Question

Concept-checking questions

Consider vectors \(\vec{u}\), \(\vec{v}\) and \(\vec{w}\), if \(\vec{w}\) is a linear combination of \(\vec{u}\) and \(\vec{v}\), does that mean that
i) \(\vec{w}\) is linearly dependent on \(\vec{u}\) and \(\vec{v}\) ?
ii) sp(\(\vec{u}\), \(\vec{v}\), \(\vec{w}\)) = sp(\(\vec{u}\), \(\vec{v}\)) ?

Answer 1

(i) follows straight from the definition of linear dependence :-)
For (ii), recognize that the linear span of a set of vectors is the set of all its finite linear combinations; if \(\vec{u},\vec{v},\vec{w}\) are linearly dependent, i.e. \(\vec{w}\) is a linear combination of \(\vec{u},\vec{v}\), then it should be immediately apparent that the spanning sets are identical.

Answer 2

If I can show \(\vec{u}=(u_1, u_2, u_3)\), \(\vec{v}=(v_1, v_2, v_3)\), and \(\vec{w}=(w_1, w_2, w_3)\) span \(\Re^3\), can I immediately draw a conclusion that the vectors are linearly independent?

Answer 3

I believe so, yes...

Answer 4

yes yes yes.

Answer 5

And so, if they do not span \(\Re^3\), they are linearly dependent, right?

Answer 6

yeah three vectors that aren't all linearly independent cannot span \[\mathbb R^3\]

Answer 7

Could "yeah three vectors that aren't all linearly independent cannot span \(\Re^3\)" be the justification of the answer?

Answer 8

i wouldn't word it like that

Answer 9

Since it cannot span \(\Re^3\), that means one of the vectors is a linear combination of the other vectors, therefore, the vectors are linearly dependent.
^ Could that be one?

Answer 10

thats is better yes

Answer 11

That's pretty nice :) Thanks!
May I ask one more question about linear dependence here?

Answer 12

sure

Answer 13

Checking the linear dependence of vectors, say, \(\vec{u} =(u_1,u_2,u_3), \vec{v} =(v_1,v_2,v_3),\) and \(\vec{w} =(w_1,w_2,w_3)\)
Method I)
\[\left[\begin{matrix}u_1 & v_1 & | & w_1 \\ u_2 & v_2 & | & w_2 \\u_3 & v_3 & | &w_3\end{matrix}\right]\]
Solve it, if it is
a) consistent (that is it has solution), then it is linearly dependent
b) inconsistent (that is it has no solution), the it is linearly independent

Method II)
Find the determinant of \[\left[\begin{matrix}u_1 & v_1 & w_1 \\ u_2 & v_2 & w_2 \\u_3 & v_3 & w_3\end{matrix}\right]\]
If the determinant is
a) equal to 0, it is linearly dependent
b) not equal to 0, it is linearly independent

Is that correct?
Is there any other way to check the linear dependence?

Answer 14

for the first method
if (0,0,0) is the only solution the the vectors are independent

the second method is right,

and im sure there are other methods but i can think of them

Answer 15

I think for the first method, it's actually testing if \(\vec{w}\) is a linear combination of \(\vec{u}\) and \(\vec{v}\)
Please leave a comment here if you can think of any of them. That would be really helpful!

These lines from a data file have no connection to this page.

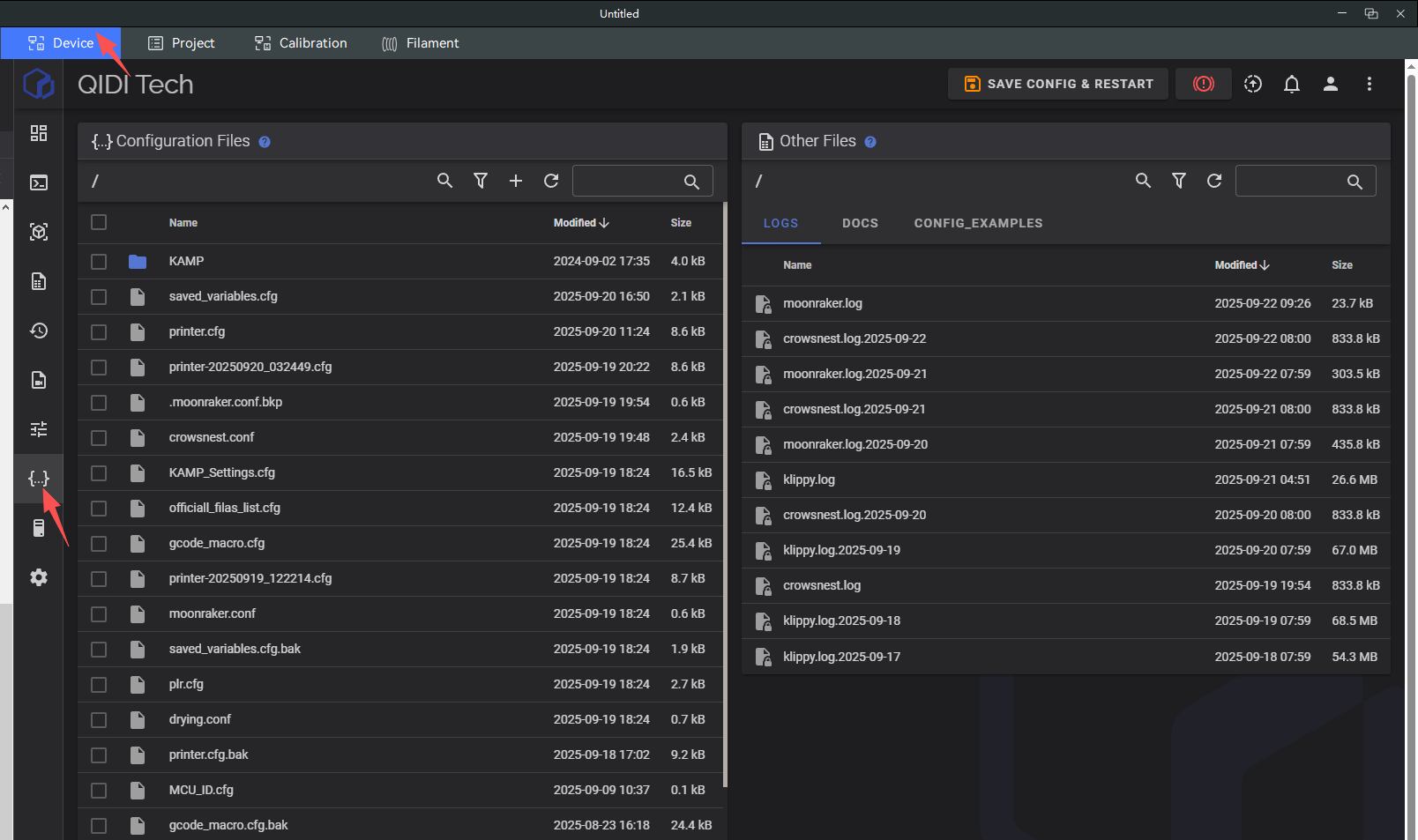Click the Other Files search input field
1418x840 pixels.
(1292, 182)
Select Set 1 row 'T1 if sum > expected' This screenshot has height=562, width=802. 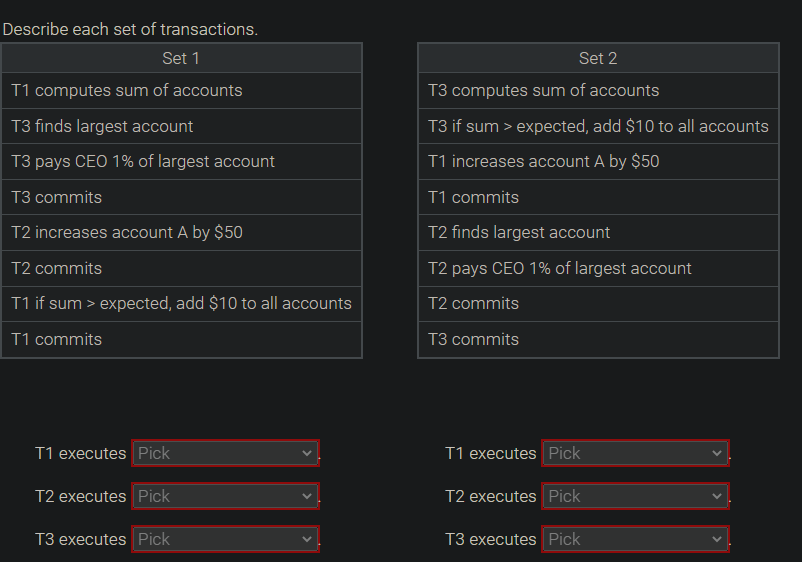click(x=181, y=303)
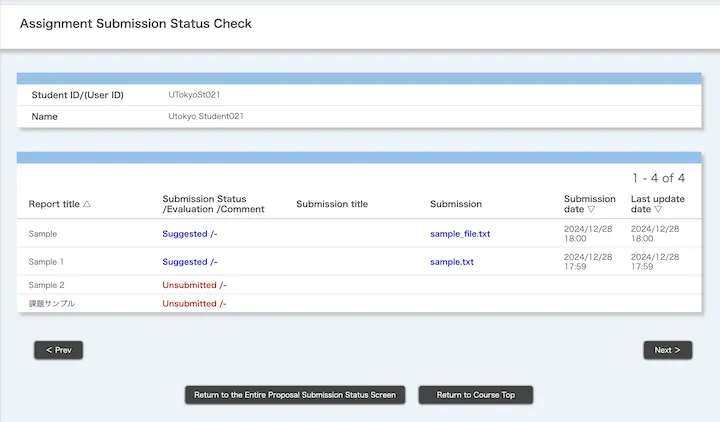Image resolution: width=720 pixels, height=422 pixels.
Task: Return to the Entire Proposal Submission Status Screen
Action: tap(295, 395)
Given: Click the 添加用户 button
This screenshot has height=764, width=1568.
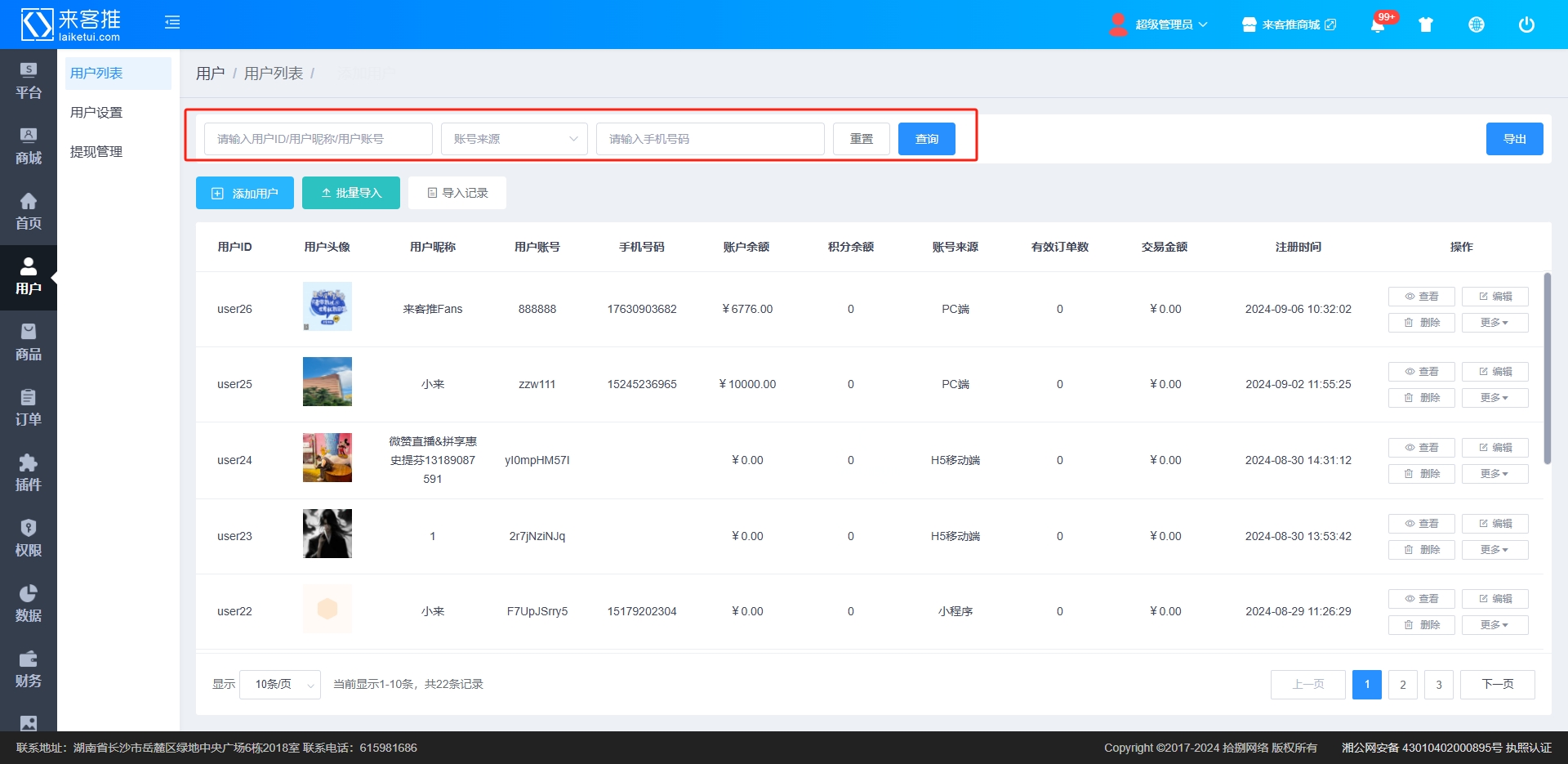Looking at the screenshot, I should [x=245, y=194].
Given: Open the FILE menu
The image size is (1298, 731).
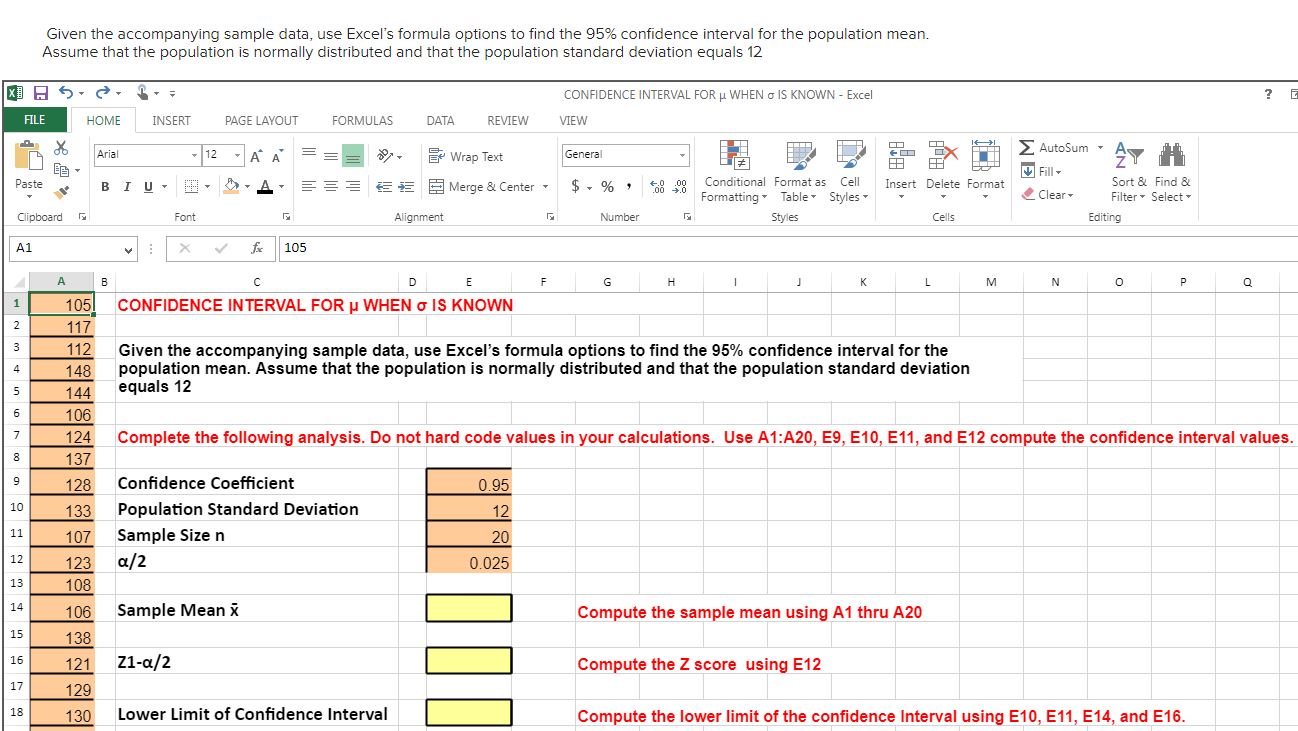Looking at the screenshot, I should coord(33,120).
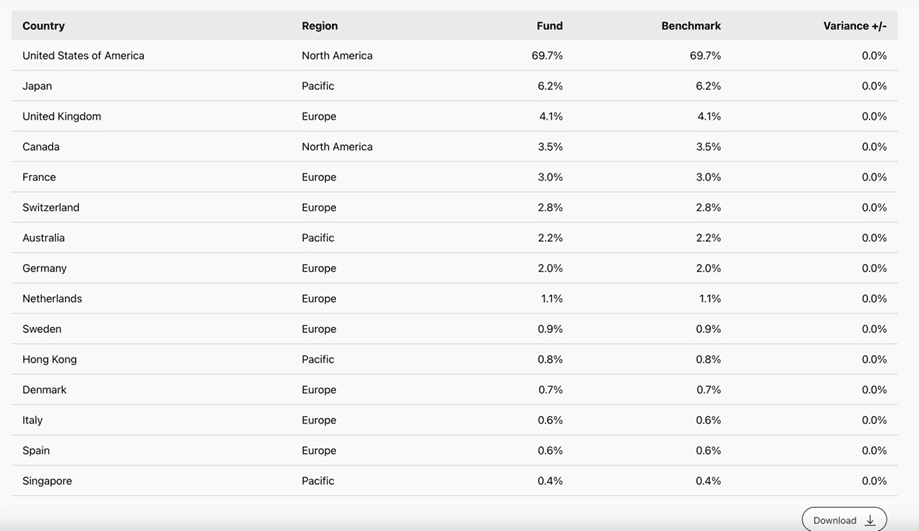Click the Benchmark column header
The height and width of the screenshot is (531, 919).
691,26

Thank you for your help!! :)

Answer 16

If \(\vec{w}\) can be written as a linear combination of \(\vec{u}, \vec{w}\) then they are dependent.

Answer 17

\(\vec{v}\) **

Answer 18

And that's why
"if it is
a) consistent (that is it has solution), then it is linearly dependent
b) inconsistent (that is it has no solution), the it is linearly independent" :|

Answer 19

if you find the angle between vectors is π/2 the vectors will be independent

Answer 20

How to find the angle between three vectors??

Answer 21

\[\theta=\arccos\left(\frac{\vec u \cdot \vec v}{||\vec u||~~||\vec v||}\right)\]

Answer 22

For multiple vectors you would have to find the angle between each possible pair of vectors

Answer 23

For the case of two vectors, I still can do it. But not for three or more vectors..